## Your objective
Lay out the data below as a Markdown table with two columns, "Row" and "Line", putting each line with its row number and skipping blank lines.

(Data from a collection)
####
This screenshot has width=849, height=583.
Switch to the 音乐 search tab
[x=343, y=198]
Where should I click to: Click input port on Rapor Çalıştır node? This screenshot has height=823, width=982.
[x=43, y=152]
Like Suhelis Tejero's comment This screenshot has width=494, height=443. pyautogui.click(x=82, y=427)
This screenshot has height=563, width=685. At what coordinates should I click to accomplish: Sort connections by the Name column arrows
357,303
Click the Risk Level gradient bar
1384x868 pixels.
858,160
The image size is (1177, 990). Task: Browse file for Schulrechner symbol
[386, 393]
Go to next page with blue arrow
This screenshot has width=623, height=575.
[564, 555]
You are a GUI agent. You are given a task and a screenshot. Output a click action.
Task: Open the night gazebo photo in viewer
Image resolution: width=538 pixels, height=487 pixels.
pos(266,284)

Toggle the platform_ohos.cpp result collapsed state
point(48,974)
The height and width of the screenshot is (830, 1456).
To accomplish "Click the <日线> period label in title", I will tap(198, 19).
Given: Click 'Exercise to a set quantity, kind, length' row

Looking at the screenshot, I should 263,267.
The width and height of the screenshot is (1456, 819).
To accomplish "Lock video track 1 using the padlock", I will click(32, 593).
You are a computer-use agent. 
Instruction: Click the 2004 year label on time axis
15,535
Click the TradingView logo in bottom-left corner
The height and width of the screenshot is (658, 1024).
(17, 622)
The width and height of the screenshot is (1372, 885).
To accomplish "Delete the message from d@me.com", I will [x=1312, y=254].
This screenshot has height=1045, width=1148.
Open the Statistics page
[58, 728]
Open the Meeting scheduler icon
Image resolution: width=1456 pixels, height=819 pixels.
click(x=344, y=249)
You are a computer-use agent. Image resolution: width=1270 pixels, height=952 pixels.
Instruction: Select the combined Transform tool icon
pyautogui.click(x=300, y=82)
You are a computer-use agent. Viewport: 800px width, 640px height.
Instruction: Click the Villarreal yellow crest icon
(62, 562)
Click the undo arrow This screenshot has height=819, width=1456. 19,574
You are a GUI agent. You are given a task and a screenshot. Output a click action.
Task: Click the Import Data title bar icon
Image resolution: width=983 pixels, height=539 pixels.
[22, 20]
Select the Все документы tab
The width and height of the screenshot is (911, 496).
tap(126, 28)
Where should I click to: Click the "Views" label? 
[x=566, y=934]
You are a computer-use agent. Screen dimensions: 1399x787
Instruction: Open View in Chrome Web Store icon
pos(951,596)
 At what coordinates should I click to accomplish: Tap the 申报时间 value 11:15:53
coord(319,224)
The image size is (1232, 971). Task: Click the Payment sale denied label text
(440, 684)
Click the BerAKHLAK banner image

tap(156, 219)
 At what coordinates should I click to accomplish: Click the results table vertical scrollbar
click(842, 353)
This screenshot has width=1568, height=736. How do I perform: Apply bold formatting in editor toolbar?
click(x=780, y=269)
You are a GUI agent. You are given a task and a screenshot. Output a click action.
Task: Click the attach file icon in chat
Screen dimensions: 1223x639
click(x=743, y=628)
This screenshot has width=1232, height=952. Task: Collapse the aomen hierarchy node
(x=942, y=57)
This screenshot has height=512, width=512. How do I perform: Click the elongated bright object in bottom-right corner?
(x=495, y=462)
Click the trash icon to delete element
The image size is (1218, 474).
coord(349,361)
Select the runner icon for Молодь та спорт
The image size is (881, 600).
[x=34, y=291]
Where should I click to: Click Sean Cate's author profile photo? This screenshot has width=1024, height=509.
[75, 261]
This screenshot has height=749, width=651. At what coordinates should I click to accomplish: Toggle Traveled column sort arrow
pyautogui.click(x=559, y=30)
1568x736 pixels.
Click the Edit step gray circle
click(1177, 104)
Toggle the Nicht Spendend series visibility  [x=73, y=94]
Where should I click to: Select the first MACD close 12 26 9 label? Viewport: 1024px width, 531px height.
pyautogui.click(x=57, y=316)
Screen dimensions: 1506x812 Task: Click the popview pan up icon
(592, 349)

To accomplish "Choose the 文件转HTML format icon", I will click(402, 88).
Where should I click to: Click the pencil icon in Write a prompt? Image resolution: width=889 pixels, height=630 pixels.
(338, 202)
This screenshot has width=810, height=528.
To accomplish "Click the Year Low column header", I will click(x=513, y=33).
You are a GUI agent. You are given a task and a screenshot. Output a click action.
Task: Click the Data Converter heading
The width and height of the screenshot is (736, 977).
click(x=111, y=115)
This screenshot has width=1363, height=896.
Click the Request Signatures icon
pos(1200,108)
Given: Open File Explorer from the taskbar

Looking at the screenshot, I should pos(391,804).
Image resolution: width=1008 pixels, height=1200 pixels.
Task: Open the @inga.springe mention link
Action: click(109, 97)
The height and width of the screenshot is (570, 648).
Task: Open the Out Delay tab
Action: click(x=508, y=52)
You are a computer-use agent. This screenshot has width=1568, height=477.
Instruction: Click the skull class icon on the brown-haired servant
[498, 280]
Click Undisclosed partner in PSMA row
####
## Result of this task
| Row | Line |
|---|---|
| 1 | This screenshot has width=849, height=583. |
| 2 | Switch to the 音乐 search tab |
| 3 | [x=343, y=198] |
| 4 | Where should I click to: Click input port on Rapor Çalıştır node? This screenshot has height=823, width=982. |
| 5 | [x=43, y=152] |
| 6 | Like Suhelis Tejero's comment This screenshot has width=494, height=443. pyautogui.click(x=82, y=427) |
| 7 | This screenshot has height=563, width=685. At what coordinates should I click to accomplish: Sort connections by the Name column arrows |
| 8 | 357,303 |
| 9 | Click the Risk Level gradient bar |
| 10 | 1384x868 pixels. |
| 11 | 858,160 |
| 12 | The image size is (1177, 990). Task: Browse file for Schulrechner symbol |
| 13 | [386, 393] |
| 14 | Go to next page with blue arrow |
| 15 | This screenshot has width=623, height=575. |
| 16 | [564, 555] |
| 17 | You are a GUI agent. You are given a task and a screenshot. Output a click action. |
| 18 | Task: Open the night gazebo photo in viewer |
| 19 | Image resolution: width=538 pixels, height=487 pixels. |
| 20 | pos(266,284) |
| 21 | Toggle the platform_ohos.cpp result collapsed state |
| 22 | point(48,974) |
| 23 | The height and width of the screenshot is (830, 1456). |
| 24 | To accomplish "Click the <日线> period label in title", I will tap(198, 19). |
| 25 | Given: Click 'Exercise to a set quantity, kind, length' row |
| 26 | Looking at the screenshot, I should 263,267. |
| 27 | The width and height of the screenshot is (1456, 819). |
| 28 | To accomplish "Lock video track 1 using the padlock", I will click(32, 593). |
| 29 | You are a computer-use agent.  |
| 30 | Instruction: Click the 2004 year label on time axis |
| 31 | 15,535 |
| 32 | Click the TradingView logo in bottom-left corner |
| 33 | The height and width of the screenshot is (658, 1024). |
| 34 | (17, 622) |
| 35 | The width and height of the screenshot is (1372, 885). |
| 36 | To accomplish "Delete the message from d@me.com", I will [x=1312, y=254]. |
| 37 | This screenshot has height=1045, width=1148. |
| 38 | Open the Statistics page |
| 39 | [58, 728] |
| 40 | Open the Meeting scheduler icon |
| 41 | Image resolution: width=1456 pixels, height=819 pixels. |
| 42 | click(x=344, y=249) |
| 43 | You are a computer-use agent. Image resolution: width=1270 pixels, height=952 pixels. |
| 44 | Instruction: Select the combined Transform tool icon |
| 45 | pyautogui.click(x=300, y=82) |
| 46 | You are a computer-use agent. Viewport: 800px width, 640px height. |
| 47 | Instruction: Click the Villarreal yellow crest icon |
| 48 | (62, 562) |
| 49 | Click the undo arrow This screenshot has height=819, width=1456. 19,574 |
| 50 | You are a GUI agent. You are given a task and a screenshot. Output a click action. |
| 51 | Task: Click the Import Data title bar icon |
| 52 | Image resolution: width=983 pixels, height=539 pixels. |
| 53 | [22, 20] |
| 54 | Select the Все документы tab |
| 55 | The width and height of the screenshot is (911, 496). |
| 56 | tap(126, 28) |
| 57 | Where should I click to: Click the "Views" label?  |
| 58 | [x=566, y=934] |
| 59 | You are a computer-use agent. Screen dimensions: 1399x787 |
| 60 | Instruction: Open View in Chrome Web Store icon |
| 61 | pos(951,596) |
| 62 |  At what coordinates should I click to accomplish: Tap the 申报时间 value 11:15:53 |
| 63 | coord(319,224) |
| 64 | The image size is (1232, 971). Task: Click the Payment sale denied label text |
| 65 | (440, 684) |
| 66 | Click the BerAKHLAK banner image |
| 67 | tap(156, 219) |
| 68 |  At what coordinates should I click to accomplish: Click the results table vertical scrollbar |
| 69 | click(842, 353) |
| 70 | This screenshot has width=1568, height=736. How do I perform: Apply bold formatting in editor toolbar? |
| 71 | click(x=780, y=269) |
| 72 | You are a GUI agent. You are given a task and a screenshot. Output a click action. |
| 73 | Task: Click the attach file icon in chat |
| 74 | Screen dimensions: 1223x639 |
| 75 | click(x=743, y=628) |
| 76 | This screenshot has width=1232, height=952. Task: Collapse the aomen hierarchy node |
| 77 | (x=942, y=57) |
| 78 | This screenshot has height=512, width=512. How do I perform: Click the elongated bright object in bottom-right corner? |
| 79 | (x=495, y=462) |
| 80 | Click the trash icon to delete element |
| 81 | The image size is (1218, 474). |
| 82 | coord(349,361) |
| 83 | Select the runner icon for Молодь та спорт |
| 84 | The image size is (881, 600). |
| 85 | [x=34, y=291] |
| 86 | Where should I click to: Click Sean Cate's author profile photo? This screenshot has width=1024, height=509. |
| 87 | [75, 261] |
| 88 | This screenshot has height=749, width=651. At what coordinates should I click to accomplish: Toggle Traveled column sort arrow |
| 89 | pyautogui.click(x=559, y=30) |
| 90 | 1568x736 pixels. |
| 91 | Click the Edit step gray circle |
| 92 | click(1177, 104) |
| 93 | Toggle the Nicht Spendend series visibility  [x=73, y=94] |
| 94 | Where should I click to: Select the first MACD close 12 26 9 label? Viewport: 1024px width, 531px height. |
| 95 | pyautogui.click(x=57, y=316) |
| 96 | Screen dimensions: 1506x812 Task: Click the popview pan up icon |
| 97 | (592, 349) |
| 98 | To accomplish "Choose the 文件转HTML format icon", I will click(402, 88). |
| 99 | Where should I click to: Click the pencil icon in Write a prompt? Image resolution: width=889 pixels, height=630 pixels. |
| 100 | (338, 202) |
| 101 | This screenshot has width=810, height=528. |
| 102 | To accomplish "Click the Year Low column header", I will click(x=513, y=33). |
| 103 | You are a GUI agent. You are given a task and a screenshot. Output a click action. |
| 104 | Task: Click the Data Converter heading |
| 105 | The width and height of the screenshot is (736, 977). |
| 106 | click(x=111, y=115) |
| 107 | This screenshot has width=1363, height=896. |
| 108 | Click the Request Signatures icon |
| 109 | pos(1200,108) |
| 110 | Given: Open File Explorer from the taskbar |
| 111 | Looking at the screenshot, I should pos(391,804). |
| 112 | Image resolution: width=1008 pixels, height=1200 pixels. |
| 113 | Task: Open the @inga.springe mention link |
| 114 | Action: click(109, 97) |
| 115 | The height and width of the screenshot is (570, 648). |
| 116 | Task: Open the Out Delay tab |
| 117 | Action: click(x=508, y=52) |
| 118 | You are a computer-use agent. This screenshot has width=1568, height=477. |
| 119 | Instruction: Click the skull class icon on the brown-haired servant |
| 120 | [498, 280] |
| 121 | Click Undisclosed partner in PSMA row |